Tuesday, 19 February 2013

A life in letters: Open Airs



Summer Sunday afternoons in the late 1960s in Carluke’s Market Square which is more triangle than square.  A group of people stand round a microphone on a stand, a battery-powered amplifier, and a harmonium. Everyone is smartly dressed; the women wear colourful hats. I am standing at the mike, defiant in the enforced eccentricity of my Hunting Macrae tartan kilt, plodding through  How great thou art. One of the Sisters, sitting decorously upright on the wooden slats of a park bench accompanies me, pedalling languidly. The sound bounces back, echoing off the stone house-fronts surrounding the square.

These ‘open airs’ were held, with the local Council’s permission, Sunday to Sunday from around April through to September. ‘WP and DV’ (Weather permitting and Deo Volente – God Willing.) There would be Gospel hymns from Sankey’s Sacred Songs and Solos, perhaps a testimony of someone’s journey to faith, a solo, and a short sermon from the week’s visiting preacher.

As the service progressed, some of the Brethren and Sisters, armed with gospel tracts walked round the paths criss-crossing the market, and lingered on the pavement adjoining the road where cars heading towards Lanark queued when the traffic lights were at red. When someone wound down a car window – or had a window open because of the heat – and looked quizzically at us over the hedge and chain fence, a tract would be enthusiastically proferred. We heard of at least one person who by that means was drawn to Christian faith.

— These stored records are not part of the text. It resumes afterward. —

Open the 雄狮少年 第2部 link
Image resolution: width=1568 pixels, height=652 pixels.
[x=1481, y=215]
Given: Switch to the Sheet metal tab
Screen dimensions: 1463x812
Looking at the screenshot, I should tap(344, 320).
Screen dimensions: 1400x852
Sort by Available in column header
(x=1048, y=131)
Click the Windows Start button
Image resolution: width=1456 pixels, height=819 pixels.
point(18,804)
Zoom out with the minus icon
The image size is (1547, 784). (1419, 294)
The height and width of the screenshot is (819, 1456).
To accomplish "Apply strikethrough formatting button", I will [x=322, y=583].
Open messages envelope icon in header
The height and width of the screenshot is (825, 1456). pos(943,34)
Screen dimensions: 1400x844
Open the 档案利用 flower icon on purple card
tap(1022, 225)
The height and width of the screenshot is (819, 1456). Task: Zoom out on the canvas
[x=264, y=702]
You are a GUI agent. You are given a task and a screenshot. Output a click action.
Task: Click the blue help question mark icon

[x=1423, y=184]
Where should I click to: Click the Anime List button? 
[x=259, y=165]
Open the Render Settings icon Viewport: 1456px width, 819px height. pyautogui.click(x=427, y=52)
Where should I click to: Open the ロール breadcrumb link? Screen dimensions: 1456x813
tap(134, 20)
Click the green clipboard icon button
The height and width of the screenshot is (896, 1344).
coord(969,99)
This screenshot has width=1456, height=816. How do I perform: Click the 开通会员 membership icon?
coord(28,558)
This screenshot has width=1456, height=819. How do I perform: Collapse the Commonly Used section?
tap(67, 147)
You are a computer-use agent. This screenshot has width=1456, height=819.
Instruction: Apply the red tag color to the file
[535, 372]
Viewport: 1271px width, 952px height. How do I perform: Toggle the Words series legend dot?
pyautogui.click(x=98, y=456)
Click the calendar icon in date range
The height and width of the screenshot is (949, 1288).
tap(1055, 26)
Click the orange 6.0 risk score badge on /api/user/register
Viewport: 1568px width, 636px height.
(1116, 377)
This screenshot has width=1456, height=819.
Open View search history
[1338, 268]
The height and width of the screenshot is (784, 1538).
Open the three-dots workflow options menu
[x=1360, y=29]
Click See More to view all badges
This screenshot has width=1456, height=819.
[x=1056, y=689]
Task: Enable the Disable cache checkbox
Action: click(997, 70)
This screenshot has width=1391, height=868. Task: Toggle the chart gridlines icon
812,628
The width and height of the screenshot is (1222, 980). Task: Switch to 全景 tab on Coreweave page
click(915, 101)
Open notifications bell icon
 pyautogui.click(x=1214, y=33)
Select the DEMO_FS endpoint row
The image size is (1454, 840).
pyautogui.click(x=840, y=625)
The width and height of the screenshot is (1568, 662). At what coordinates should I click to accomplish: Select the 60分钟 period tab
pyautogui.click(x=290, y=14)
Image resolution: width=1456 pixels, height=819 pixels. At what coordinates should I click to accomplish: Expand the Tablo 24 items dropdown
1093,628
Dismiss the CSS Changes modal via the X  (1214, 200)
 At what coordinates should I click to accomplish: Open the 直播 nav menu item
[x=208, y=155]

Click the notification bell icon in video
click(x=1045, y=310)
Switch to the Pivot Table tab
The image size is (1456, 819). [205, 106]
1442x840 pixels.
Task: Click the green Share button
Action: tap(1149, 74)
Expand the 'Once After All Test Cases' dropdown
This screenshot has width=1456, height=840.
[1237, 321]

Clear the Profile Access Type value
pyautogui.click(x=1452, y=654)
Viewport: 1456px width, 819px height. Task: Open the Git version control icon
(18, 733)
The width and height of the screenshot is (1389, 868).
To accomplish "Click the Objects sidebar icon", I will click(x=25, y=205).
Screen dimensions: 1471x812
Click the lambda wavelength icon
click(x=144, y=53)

I was familiar with open airs from childhood. Sunday afternoons in the late 1950s found me leaning against the sun-hot railings in the centre of Milngavie next to the Black Bull pub watching the Allendar Burn sparkle on its way below me while the Brethren spoke and sang. The Baptist Church in Carluke which my parents and I attended for a few years from 1962 did not, as I recall, have open airs on the agenda and so it wasn’t until we joined the local Gospel Hall that I found myself once again participating in these alfresco expeditions, taking to the streets with God’s people.

Young men in the Brethren who were considered to show promise as potential future preachers would be invited to accompany an older, more experienced Brother when he was scheduled to take Sunday services at a nearby meeting. Thus I recall one Sunday being asked to go to Allanton with Ben Schofield.

The evening service was preceded, earlier in the afternoon, by an open air. I remember before we went out of the hall – no more than five or six of us, all men – we prayed together, kneeling on the cold lino at hard wooden benches. Then we went and stood on a deserted street corner. We sang, unaccompanied, and someone prayed, and Ben preached through a megaphone. Perhaps I said a few words. But throughout the time we were there, we saw hardly anyone. There was not even a twitch of curtain. The good folks of Allanton must have been lying low until we left.

Open airs no doubt had had their day, but by then the traditional hit-the-streets-and-preach approach had long ceased to be an effective means of communication.